And there is the OIC’s explaining away of the 9/11 attacks, which “expressed the frustration, disappointment, and disillusion that are festering deep in the Muslims’ soul towards the aggressions and discriminations committed by the West.”
Ekmeleddin Ihsanoglu is also the one who, at the time of the death riots and Muslim riots over those anodyne cartoons in a Danish paper, solemnly likened the effect of those cartoons on Muslims as being akin to the effect on Infidels of the mass murders carried out by Muslims on 9/11.
Finally, Ihsanoglu has explained to an American audience how splendid was the system of “protection” that Islam offered Christians and Jews — “protection” offered by Muslims, for the payment of Jizyah, from those same Muslims. A system that would have impressed Al Capone. He helpfully explained that the “privilege of becoming a protected minority via an act of dhimmiship was given only to the followers of a prophet to whom a sacred book was revealed.”
Christians and Jews, because you are the lucky “followers of a prophet” — Moses, Jesus (that is, the Muslim Moses, the Muslim Jesus) — you will enjoy, when Muslim rule comes everywhere, the same “privilege of becoming a protected minority via an act of dhimmiship” that Christians and Jews have enjoyed in the Middle East, and elsewhere in Muslim-ruled lands, for so long.
So what’s your problem? Never satisfied? What’s the reason Islam is not pleasin’ you?
In defining “dhimmiship” as the “privilege of becoming a protected minority,” Dr. Ihsanoglu did his best. But those who are so solicitious of the public image of Islam and of Muslims realize that it should not be left up just to NPR, or the BBC, or Le Monde; we all have to pitch in, and do our bit. It might be better if “dhimmi” were to be jettisoned altogether. The word upsets Infidels, and it does nothing for Muslims, either.
Instead of “dhimmis,” why not call them “Friends With Benefits”?

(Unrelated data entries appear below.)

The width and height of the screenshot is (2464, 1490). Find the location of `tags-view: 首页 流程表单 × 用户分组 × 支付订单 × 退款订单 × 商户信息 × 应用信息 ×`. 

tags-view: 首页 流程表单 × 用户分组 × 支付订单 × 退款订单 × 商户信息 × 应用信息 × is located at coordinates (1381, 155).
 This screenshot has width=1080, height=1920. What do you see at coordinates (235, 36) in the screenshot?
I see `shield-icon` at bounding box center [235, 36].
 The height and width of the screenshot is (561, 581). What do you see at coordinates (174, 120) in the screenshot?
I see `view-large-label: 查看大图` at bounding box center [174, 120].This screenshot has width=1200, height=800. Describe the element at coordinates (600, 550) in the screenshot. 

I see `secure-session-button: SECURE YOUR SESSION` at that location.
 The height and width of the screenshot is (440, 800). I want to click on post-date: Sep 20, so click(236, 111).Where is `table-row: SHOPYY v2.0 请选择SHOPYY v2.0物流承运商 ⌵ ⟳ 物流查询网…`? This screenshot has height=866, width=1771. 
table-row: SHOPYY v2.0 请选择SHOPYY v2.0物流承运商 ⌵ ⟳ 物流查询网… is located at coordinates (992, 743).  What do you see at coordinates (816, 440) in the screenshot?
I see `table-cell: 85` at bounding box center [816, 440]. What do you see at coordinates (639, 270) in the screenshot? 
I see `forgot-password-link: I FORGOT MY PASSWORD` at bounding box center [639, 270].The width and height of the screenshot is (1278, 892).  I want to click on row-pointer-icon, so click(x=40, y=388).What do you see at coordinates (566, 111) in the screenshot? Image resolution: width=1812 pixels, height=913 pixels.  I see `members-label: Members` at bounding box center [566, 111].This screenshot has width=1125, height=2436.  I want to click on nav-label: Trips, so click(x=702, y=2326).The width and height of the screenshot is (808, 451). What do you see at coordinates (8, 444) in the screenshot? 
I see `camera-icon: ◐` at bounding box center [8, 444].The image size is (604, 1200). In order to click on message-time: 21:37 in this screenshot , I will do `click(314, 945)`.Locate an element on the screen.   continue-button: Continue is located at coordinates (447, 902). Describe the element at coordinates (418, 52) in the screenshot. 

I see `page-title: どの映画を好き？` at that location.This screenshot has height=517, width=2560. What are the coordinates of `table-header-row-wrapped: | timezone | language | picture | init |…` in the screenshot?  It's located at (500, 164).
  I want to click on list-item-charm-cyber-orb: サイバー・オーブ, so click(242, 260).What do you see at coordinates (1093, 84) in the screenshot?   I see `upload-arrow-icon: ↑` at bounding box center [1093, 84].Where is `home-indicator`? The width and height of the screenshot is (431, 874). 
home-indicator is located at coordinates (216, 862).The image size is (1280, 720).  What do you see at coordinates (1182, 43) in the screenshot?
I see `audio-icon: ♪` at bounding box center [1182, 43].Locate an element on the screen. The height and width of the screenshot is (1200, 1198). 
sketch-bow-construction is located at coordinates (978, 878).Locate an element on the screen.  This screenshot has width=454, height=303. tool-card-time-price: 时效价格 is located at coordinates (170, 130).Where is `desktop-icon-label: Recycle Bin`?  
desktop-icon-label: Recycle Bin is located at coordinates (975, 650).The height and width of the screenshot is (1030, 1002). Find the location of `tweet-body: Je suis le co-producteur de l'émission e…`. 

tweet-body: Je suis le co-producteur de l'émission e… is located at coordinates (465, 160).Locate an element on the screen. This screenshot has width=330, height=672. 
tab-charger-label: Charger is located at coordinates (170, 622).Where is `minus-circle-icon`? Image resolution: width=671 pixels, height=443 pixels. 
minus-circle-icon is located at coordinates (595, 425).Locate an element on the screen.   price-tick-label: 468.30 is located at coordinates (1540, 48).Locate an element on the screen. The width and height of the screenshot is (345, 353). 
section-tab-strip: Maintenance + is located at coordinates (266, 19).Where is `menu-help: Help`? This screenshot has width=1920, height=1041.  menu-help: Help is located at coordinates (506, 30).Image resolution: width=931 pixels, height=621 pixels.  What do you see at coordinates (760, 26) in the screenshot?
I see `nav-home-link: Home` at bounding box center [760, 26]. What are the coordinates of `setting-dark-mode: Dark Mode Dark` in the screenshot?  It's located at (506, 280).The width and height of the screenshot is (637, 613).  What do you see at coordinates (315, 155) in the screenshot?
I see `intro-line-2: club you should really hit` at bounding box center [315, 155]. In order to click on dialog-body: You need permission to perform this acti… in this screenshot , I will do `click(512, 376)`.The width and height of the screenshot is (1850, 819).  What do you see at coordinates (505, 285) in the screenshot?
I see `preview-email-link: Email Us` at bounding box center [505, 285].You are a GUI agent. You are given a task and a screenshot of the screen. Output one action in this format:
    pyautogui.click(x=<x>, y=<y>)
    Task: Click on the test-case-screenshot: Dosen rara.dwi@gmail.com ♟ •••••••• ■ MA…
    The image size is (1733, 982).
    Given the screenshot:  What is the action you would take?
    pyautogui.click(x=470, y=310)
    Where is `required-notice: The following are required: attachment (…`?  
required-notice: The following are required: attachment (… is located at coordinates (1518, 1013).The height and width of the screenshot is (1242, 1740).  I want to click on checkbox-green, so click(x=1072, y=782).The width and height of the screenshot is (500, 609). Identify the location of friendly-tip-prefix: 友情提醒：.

Islam is not merely a bunch of rituals of individual worship, or an explanation of how the universe came to be. It is, more importantly, also a politics and a geopolitics. A man who can present the dhimmi system, and describe the status of the “Protected People” un-ironically as A Good Thing, an Example of Muslim Benevolence and Tolerance, as Ihsanoglu does, is for all of his outward mien, that tie, that Western suit, inwardly as hopelessly primitive as any daggers-and-dishdasha Saudi.